START Input material

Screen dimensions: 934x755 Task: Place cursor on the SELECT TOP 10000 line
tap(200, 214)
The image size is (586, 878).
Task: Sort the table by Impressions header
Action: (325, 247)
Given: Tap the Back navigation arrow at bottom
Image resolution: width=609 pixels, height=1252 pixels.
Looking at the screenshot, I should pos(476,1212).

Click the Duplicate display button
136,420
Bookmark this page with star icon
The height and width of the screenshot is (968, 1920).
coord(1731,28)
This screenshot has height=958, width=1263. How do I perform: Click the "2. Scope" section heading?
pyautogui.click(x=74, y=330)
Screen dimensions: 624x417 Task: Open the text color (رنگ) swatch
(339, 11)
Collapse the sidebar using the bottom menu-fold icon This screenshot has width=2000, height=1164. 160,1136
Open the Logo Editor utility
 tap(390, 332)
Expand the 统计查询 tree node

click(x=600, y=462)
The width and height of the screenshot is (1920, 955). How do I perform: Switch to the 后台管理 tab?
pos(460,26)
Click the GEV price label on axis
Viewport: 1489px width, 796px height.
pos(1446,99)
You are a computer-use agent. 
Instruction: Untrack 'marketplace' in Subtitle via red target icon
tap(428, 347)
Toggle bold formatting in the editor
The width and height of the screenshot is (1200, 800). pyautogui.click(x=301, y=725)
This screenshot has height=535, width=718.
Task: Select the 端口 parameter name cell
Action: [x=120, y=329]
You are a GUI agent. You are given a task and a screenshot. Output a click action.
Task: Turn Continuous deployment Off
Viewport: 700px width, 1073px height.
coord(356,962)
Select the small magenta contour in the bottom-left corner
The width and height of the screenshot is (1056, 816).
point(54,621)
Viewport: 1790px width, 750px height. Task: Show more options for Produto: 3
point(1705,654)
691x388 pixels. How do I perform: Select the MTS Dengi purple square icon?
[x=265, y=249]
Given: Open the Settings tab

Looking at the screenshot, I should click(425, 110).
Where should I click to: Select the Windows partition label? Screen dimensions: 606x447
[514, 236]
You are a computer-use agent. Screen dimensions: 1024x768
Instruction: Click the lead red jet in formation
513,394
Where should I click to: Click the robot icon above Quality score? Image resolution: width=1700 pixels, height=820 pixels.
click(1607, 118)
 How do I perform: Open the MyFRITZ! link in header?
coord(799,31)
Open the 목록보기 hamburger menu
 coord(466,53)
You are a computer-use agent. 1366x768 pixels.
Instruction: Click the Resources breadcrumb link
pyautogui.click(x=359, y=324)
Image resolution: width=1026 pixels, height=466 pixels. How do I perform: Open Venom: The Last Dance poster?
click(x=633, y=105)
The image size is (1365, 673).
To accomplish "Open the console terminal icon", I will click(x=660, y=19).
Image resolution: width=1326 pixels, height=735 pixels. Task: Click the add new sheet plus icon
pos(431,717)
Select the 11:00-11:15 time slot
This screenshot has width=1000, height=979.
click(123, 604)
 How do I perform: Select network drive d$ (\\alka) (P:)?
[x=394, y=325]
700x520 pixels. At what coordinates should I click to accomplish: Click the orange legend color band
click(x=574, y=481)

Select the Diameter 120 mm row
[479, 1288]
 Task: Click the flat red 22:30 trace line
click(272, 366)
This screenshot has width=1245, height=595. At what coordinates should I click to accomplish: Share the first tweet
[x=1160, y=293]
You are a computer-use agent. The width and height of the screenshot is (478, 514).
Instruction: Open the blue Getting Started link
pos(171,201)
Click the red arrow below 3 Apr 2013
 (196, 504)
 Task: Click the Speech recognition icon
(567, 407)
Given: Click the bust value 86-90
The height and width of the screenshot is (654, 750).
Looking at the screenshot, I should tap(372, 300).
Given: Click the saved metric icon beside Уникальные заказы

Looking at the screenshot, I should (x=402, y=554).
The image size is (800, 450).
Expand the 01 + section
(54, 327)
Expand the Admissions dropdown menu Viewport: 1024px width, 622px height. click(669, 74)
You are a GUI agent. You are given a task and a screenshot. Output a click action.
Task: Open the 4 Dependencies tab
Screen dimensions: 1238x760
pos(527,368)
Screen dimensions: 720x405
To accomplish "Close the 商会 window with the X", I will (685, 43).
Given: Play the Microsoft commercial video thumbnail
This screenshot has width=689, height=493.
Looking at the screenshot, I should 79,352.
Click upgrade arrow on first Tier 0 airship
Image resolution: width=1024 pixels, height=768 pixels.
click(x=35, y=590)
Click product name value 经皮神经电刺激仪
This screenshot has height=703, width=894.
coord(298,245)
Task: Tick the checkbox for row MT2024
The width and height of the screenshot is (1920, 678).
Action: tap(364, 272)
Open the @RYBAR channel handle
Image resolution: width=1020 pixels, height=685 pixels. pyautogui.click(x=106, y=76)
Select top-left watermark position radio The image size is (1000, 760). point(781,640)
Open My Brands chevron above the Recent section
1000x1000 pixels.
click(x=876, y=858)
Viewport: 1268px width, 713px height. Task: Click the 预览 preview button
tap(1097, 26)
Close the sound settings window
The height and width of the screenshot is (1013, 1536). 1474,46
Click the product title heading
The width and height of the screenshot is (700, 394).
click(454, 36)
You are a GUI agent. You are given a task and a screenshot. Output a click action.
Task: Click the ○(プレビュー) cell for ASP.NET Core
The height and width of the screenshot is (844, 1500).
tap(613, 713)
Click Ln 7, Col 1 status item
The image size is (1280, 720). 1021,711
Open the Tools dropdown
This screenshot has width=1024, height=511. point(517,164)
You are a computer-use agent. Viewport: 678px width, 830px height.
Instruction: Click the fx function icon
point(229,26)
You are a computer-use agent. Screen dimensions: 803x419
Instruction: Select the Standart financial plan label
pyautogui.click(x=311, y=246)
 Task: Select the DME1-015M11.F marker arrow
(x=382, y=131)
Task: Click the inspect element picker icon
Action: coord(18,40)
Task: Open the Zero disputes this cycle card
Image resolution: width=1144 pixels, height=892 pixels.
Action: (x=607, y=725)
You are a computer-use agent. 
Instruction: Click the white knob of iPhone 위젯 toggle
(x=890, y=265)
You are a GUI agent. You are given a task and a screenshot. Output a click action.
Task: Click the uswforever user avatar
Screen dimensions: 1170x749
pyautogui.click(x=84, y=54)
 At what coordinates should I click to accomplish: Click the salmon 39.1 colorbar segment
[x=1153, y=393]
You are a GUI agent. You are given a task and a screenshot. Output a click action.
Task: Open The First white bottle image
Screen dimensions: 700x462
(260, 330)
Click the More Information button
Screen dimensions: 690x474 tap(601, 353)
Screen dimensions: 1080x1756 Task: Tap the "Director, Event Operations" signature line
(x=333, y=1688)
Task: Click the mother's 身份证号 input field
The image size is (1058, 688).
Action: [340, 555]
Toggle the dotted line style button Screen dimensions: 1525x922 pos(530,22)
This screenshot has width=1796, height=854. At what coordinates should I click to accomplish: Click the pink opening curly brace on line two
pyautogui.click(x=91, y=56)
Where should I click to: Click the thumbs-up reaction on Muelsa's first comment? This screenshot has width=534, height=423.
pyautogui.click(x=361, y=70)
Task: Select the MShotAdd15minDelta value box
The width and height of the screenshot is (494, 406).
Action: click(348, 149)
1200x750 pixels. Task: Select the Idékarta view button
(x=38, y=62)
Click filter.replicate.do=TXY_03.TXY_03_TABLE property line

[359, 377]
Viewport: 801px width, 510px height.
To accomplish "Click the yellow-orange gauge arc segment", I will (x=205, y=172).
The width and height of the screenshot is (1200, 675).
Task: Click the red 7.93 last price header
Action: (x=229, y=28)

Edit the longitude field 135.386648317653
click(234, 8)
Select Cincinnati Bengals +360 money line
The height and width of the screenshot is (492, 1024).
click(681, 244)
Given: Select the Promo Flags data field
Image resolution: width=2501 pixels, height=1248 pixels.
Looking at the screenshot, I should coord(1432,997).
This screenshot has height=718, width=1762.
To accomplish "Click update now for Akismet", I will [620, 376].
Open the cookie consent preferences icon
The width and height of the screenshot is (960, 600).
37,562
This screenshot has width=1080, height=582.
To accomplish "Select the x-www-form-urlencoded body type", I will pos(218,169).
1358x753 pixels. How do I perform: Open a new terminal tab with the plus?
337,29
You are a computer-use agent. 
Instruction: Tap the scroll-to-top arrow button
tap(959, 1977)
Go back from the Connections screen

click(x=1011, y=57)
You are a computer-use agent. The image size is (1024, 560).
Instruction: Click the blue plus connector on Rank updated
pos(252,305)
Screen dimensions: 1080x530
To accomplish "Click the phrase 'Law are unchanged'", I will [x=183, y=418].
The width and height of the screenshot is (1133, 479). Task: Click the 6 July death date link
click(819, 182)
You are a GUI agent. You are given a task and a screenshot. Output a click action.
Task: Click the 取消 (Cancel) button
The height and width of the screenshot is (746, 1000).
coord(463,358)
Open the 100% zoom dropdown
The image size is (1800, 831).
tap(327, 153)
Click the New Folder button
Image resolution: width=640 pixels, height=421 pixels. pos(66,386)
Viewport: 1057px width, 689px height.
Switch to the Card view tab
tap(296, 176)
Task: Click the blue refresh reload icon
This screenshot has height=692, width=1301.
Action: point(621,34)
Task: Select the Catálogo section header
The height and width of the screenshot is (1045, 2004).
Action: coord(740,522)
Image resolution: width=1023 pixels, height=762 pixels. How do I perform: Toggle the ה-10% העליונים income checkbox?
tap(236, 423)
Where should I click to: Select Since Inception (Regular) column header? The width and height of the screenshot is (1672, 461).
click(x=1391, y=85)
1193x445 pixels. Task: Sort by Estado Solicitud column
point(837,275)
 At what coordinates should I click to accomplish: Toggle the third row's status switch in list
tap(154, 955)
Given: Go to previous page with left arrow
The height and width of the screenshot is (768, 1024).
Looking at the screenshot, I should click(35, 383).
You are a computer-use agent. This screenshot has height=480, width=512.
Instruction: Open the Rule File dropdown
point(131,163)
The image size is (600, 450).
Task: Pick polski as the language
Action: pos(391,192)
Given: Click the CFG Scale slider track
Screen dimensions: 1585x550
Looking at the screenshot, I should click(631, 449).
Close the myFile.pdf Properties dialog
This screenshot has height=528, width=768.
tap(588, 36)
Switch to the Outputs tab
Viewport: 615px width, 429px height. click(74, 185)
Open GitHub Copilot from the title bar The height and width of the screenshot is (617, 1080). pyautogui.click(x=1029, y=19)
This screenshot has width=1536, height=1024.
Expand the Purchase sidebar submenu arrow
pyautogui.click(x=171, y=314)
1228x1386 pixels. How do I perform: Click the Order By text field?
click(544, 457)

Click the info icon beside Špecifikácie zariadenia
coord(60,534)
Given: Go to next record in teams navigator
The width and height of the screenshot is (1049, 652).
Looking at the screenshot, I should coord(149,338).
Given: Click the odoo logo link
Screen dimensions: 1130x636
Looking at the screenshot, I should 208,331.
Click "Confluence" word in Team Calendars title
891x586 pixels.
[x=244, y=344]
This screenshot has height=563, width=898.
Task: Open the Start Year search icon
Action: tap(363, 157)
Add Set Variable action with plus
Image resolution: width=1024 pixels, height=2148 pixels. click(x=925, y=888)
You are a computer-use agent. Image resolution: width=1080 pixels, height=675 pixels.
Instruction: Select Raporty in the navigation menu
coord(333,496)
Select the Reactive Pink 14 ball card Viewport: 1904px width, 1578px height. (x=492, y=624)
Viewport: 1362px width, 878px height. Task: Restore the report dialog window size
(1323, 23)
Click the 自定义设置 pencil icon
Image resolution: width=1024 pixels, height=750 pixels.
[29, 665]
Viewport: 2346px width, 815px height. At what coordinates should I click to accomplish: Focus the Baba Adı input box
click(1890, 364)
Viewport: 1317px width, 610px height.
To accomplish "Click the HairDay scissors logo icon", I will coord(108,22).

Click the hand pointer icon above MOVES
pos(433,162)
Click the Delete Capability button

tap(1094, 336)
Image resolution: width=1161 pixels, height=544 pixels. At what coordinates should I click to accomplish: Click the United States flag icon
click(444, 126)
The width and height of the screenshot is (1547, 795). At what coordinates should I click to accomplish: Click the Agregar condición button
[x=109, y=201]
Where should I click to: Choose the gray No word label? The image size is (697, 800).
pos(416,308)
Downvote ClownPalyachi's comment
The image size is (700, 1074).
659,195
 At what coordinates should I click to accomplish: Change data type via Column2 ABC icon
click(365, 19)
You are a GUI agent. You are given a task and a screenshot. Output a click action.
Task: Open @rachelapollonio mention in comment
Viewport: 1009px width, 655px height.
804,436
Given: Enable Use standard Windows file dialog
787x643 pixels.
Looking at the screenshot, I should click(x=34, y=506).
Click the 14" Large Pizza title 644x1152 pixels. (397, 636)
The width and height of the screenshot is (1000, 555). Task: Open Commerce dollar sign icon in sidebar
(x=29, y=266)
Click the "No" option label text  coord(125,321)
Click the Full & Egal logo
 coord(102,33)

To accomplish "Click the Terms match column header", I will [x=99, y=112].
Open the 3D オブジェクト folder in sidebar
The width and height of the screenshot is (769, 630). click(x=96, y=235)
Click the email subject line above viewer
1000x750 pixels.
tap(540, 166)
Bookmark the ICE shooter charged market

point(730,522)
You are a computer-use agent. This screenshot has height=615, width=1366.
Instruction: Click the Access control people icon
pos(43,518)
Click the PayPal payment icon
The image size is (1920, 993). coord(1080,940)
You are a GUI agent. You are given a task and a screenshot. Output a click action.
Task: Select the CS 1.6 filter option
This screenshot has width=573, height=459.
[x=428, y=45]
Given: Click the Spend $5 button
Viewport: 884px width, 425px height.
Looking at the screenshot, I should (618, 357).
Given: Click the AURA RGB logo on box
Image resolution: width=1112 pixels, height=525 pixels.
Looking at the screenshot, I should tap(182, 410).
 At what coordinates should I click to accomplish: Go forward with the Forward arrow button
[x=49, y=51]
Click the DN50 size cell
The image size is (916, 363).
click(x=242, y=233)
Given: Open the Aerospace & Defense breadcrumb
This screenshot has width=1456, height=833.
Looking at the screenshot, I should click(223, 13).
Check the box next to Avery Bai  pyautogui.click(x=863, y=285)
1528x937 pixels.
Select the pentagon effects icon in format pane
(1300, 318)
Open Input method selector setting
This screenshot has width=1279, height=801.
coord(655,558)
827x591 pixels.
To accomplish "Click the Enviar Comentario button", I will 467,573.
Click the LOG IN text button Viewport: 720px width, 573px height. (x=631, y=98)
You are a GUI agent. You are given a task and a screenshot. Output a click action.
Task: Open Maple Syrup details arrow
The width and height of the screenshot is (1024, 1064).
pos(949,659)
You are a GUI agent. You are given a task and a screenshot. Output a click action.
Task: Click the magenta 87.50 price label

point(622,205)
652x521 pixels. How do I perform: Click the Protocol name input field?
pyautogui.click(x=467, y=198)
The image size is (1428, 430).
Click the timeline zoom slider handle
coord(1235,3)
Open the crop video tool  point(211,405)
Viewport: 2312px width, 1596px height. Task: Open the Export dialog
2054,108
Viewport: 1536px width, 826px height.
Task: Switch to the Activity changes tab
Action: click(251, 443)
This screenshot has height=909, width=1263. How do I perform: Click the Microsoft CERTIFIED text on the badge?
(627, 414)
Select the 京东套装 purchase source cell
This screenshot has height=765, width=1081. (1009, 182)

END Input material

What you should do: Set down only the lines above that fall between the line holding "Screen dimensions: 1170x749" and the line holding "Viewport: 801px width, 510px height.", inclusive, keeping each exact.

Solved problem:
Screen dimensions: 1170x749
pyautogui.click(x=84, y=54)
 At what coordinates should I click to accomplish: Click the salmon 39.1 colorbar segment
[x=1153, y=393]
You are a GUI agent. You are given a task and a screenshot. Output a click action.
Task: Open The First white bottle image
Screen dimensions: 700x462
(260, 330)
Click the More Information button
Screen dimensions: 690x474 tap(601, 353)
Screen dimensions: 1080x1756 Task: Tap the "Director, Event Operations" signature line
(x=333, y=1688)
Task: Click the mother's 身份证号 input field
The image size is (1058, 688).
Action: [340, 555]
Toggle the dotted line style button Screen dimensions: 1525x922 pos(530,22)
This screenshot has width=1796, height=854. At what coordinates should I click to accomplish: Click the pink opening curly brace on line two
pyautogui.click(x=91, y=56)
Where should I click to: Click the thumbs-up reaction on Muelsa's first comment? This screenshot has width=534, height=423.
pyautogui.click(x=361, y=70)
Task: Select the MShotAdd15minDelta value box
The width and height of the screenshot is (494, 406).
Action: click(348, 149)
1200x750 pixels. Task: Select the Idékarta view button
(x=38, y=62)
Click filter.replicate.do=TXY_03.TXY_03_TABLE property line

[359, 377]
Viewport: 801px width, 510px height.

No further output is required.